Primeiramente, vê-se claramente como a administração de Lula tem dificuldade de se impor nas questões principais. Isso decorre diretamente das reformas que foram aprovadas durante o golpe de Estado: na questão da política monetária e da taxa de juros, tal fenômeno pode ser observado com toda claridade. Afinal, uma reforma feita pelo governo Bolsonaro, a saber, a “independência” do Banco Central, que era uma reivindicação antiga dos neoliberais, está imobilizando o petista e impedindo que este decida como o Estado deve induzir a economia.
Além da questão do Banco Central, as reformas neoliberais do Temer paralisam profundamente o governo também em outras áreas. Por exemplo, a privatização da Eletrobrás fez com que o governo, que possui 40% das ações, tenha apenas 10% dos votos no conselho da empresa, atuando como um acionista minoritário incapaz de decidir sobre os rumos da empresa estratégica.
Para o governo comprar de volta as ações da Eletrobrás, teria de pagar o dobro do seu valor real no mercado. Obviamente, trata-se de toda uma legislação criminosa contra o Estado nacional e contra o povo brasileiro. Não à toa, o próprio presidente Lula denunciou tal situação em sua entrevista ao Brasil 247, classificando-a como um crime de lesa-pátria.

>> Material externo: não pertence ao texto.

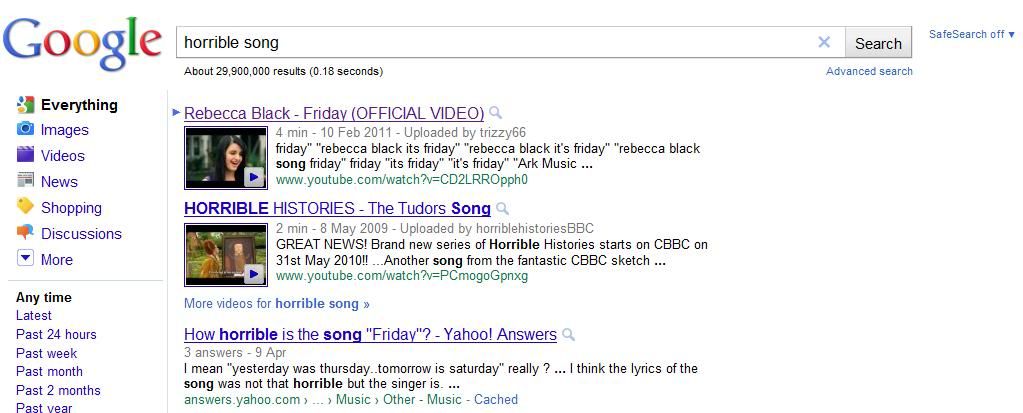Expand More videos for horrible song
Viewport: 1023px width, 413px height.
click(277, 303)
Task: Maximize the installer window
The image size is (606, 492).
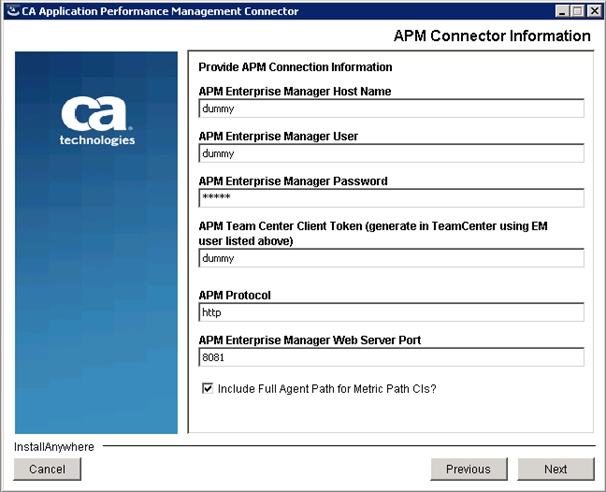Action: 578,11
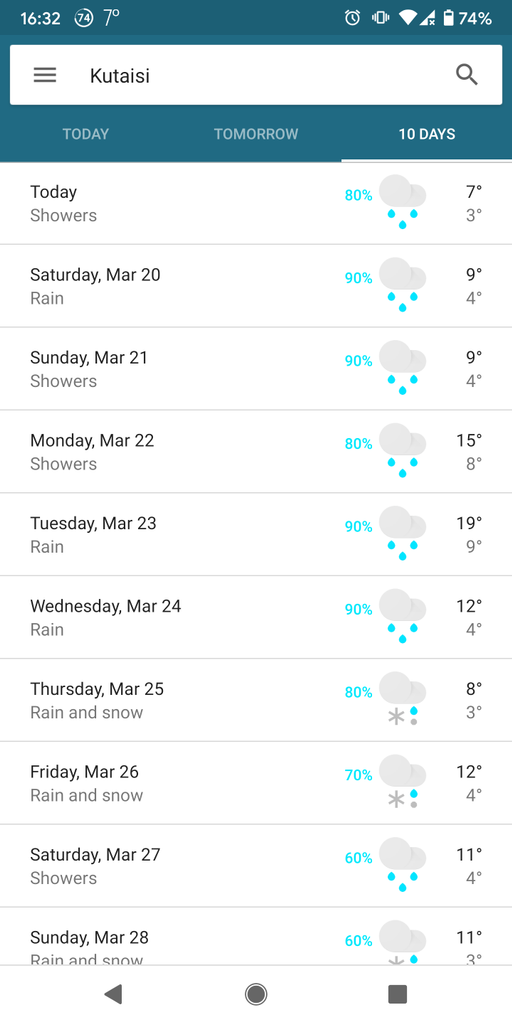This screenshot has height=1024, width=512.
Task: Select the 10 DAYS tab
Action: [x=427, y=134]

Com isso, ele deixou sub-entendido que o governo não consegue tomar nenhuma decisão sobre os assuntos mais prementes, pois está de mãos atadas – em grande medida, em razão das reformas neoliberais e das privatizações levadas adiante por Michel Temer. A questão do Banco Central demonstra tal fato, bem como a privatização da Eletrobrás também deixa claro; a reforma trabalhista e o seu grande impacto nos sindicatos também é outro exemplo disso; além da PEC do Teto de Gastos, que torna muito estreito os limites para onde pode se mover o governo. Há, ainda, a própria Petrobrás, que é cada vez mais controlada por seus acionistas, enquanto o Brasil privatizava suas refinarias e se via, novamente, na condição de importador de petróleo.

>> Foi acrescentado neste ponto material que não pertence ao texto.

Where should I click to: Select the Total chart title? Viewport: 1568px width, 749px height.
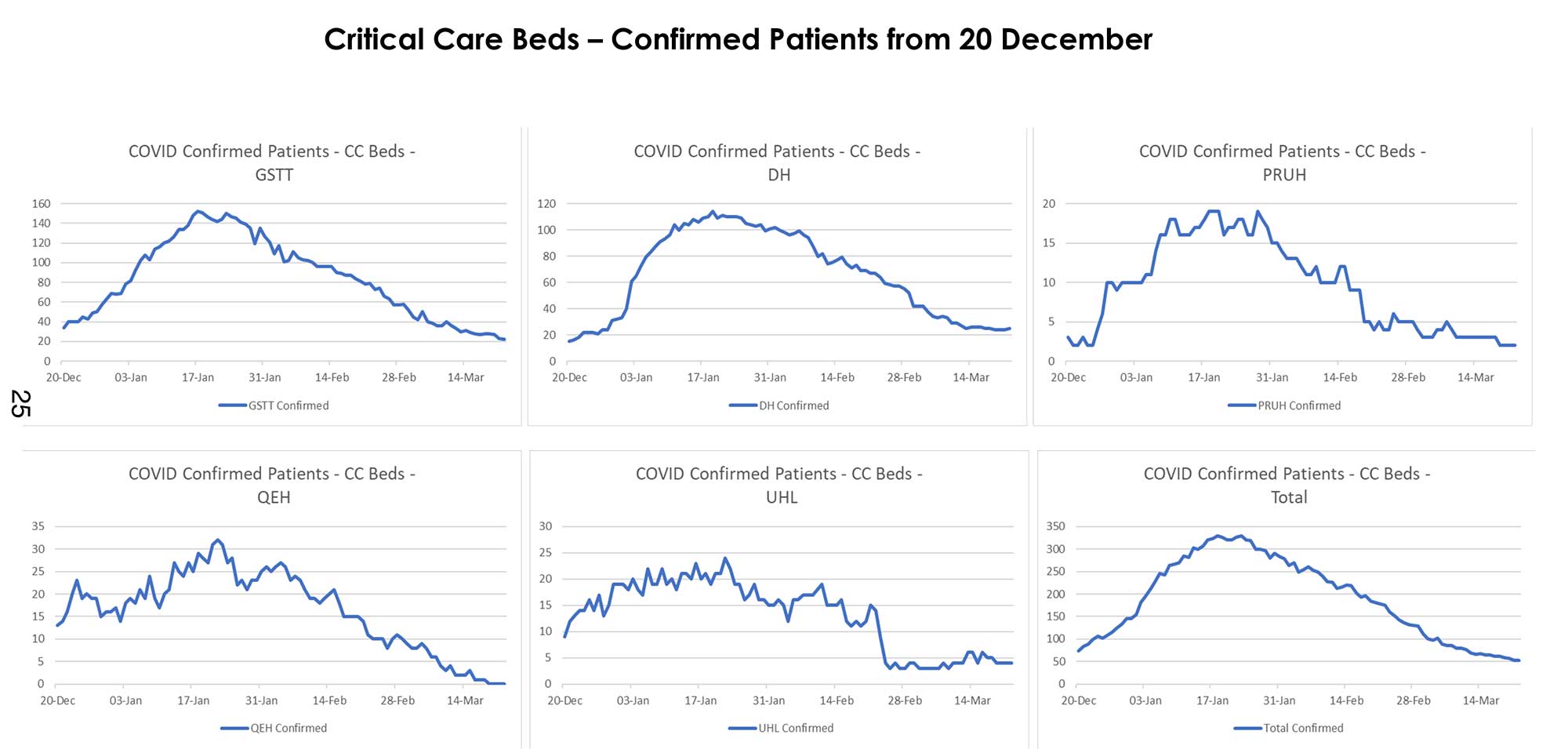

Finalmente, o governo está com suas possibilidades de ação extremamente limitadas por conta da ação no período anterior dos golpistas. Lula comentou, durante a entrevista ao Brasil 247, que iria levar as condições da privatização da Eletrobrás à Justiça por considerar um atentado contra o Estado brasileiro. Embora ele esteja correto na conclusão, não faz sentido crer que o Judiciário contribuiria com a reestatização da empresa – precisamente porque o próprio STF chancelou a privatização e, inclusive, o golpe contra a Dilma. Finalmente, trata-se de um poder a serviço dos banqueiros, que sequer é eleito.
Portanto, há um conjunto de leis que determinam, praticamente, que tudo que for produzido no país deve ser entregue ao capital privado – em especial, ao capital estrangeiro.

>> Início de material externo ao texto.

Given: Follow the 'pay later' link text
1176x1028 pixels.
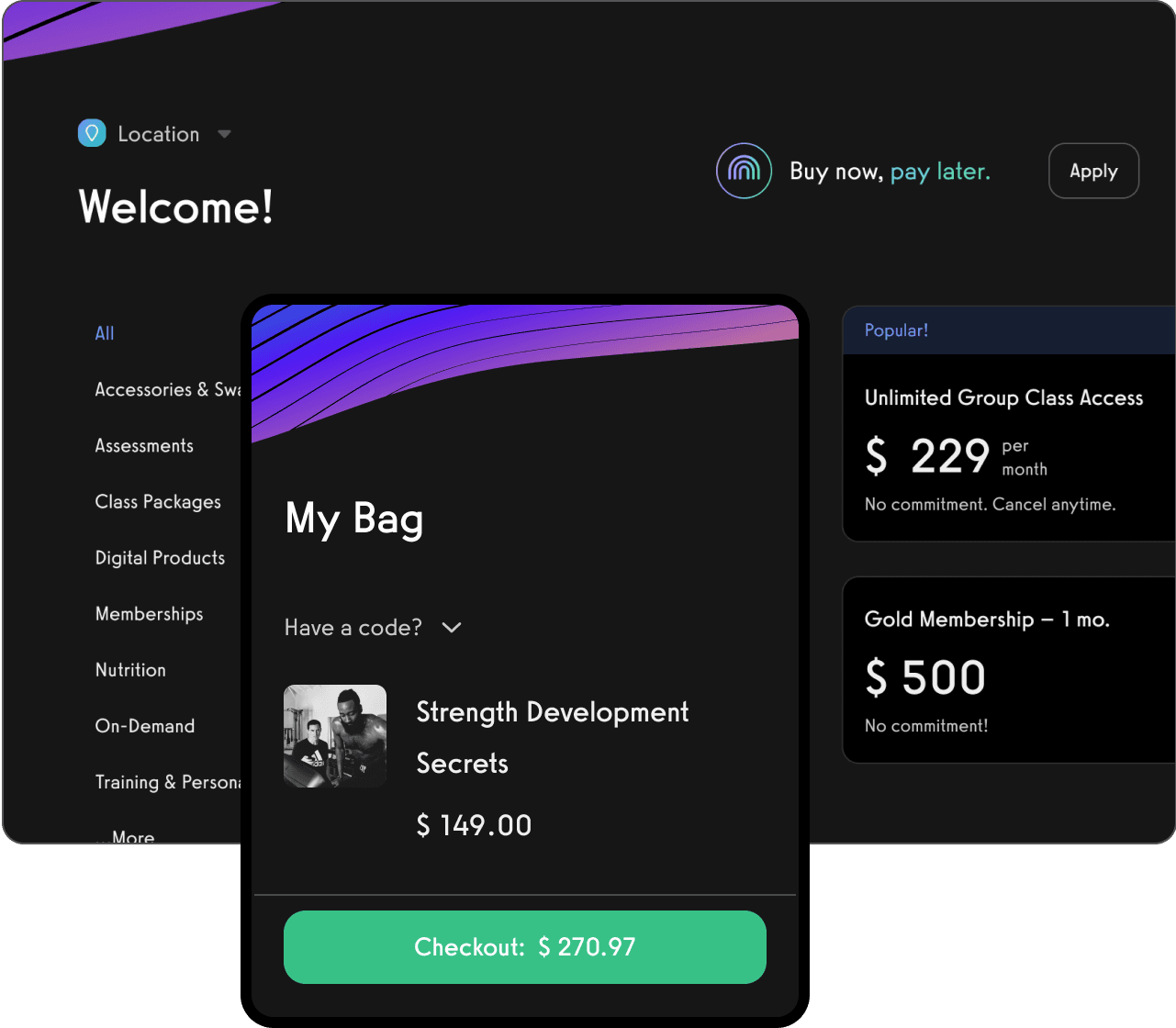Looking at the screenshot, I should tap(940, 172).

Com a situação política do País, em que o governo sequer consegue governar – pois não tem nem 15% dos parlamentares no Congresso, graças à deformação criada pelo sistema eleitoral brasileiro, não consegue tomar nenhuma decisão nas estatais e está totalmente engessado na questão dos gastos públicos –, o problema que se coloca é o seguinte: como se livrar de todas essas amarras?
Primeiramente, o próprio Lula deveria vir à cadeia de rádio e de televisão denunciar, em um pronunciamento oficial, a situação de encurralamento em que o governo se encontra. Lula deveria pôr a público o quanto os banqueiros subtraem do orçamento nacional, através da dívida pública, pois é um direito dos trabalhadores saberem o tipo de vampiro econômico que o governo está tendo de enfrentar.
Além da denúncia da situação, é preciso começar uma campanha em defesa de um plebiscito revogatório, ou seja, de uma medida de conjunto para atacar esta situação, uma medida democrática. Nele, o povo deve ser chamado a votar em todas as reformas feitas durante os governos Temer e Bolsonaro: isto é, votar na revogação da reforma trabalhista, da reforma da previdência, da PEC do Teto de Gastos, do Banco Central independente, na privatização da Eletrobrás, na lei das estatais e na questão da dívida pública, por exemplo.
É preciso a convocação desse plebiscito, com cerca de 15 medidas, em que todo o povo vote a favor ou contra cada um dos itens, sob a base de um amplo debate nacional. Só assim o governo Lula pode derrubar as medidas que hoje o encurralam e colocar os capitalistas na defensiva. Além do mais, a mobilização em defesa do plebiscito revogatório e o debate gerado por isso cumprem um papel extremamente progressista para a consciência da classe operária.
Finalmente, caso vitoriosa, a derrubada das medidas que asfixiam o governo cumpriria um grande papel na luta contra o regime golpista, na medida em que lhe imporia uma dura derrota institucional e atacariam suas principais bases, sob a qual consegue impedir Lula de governar.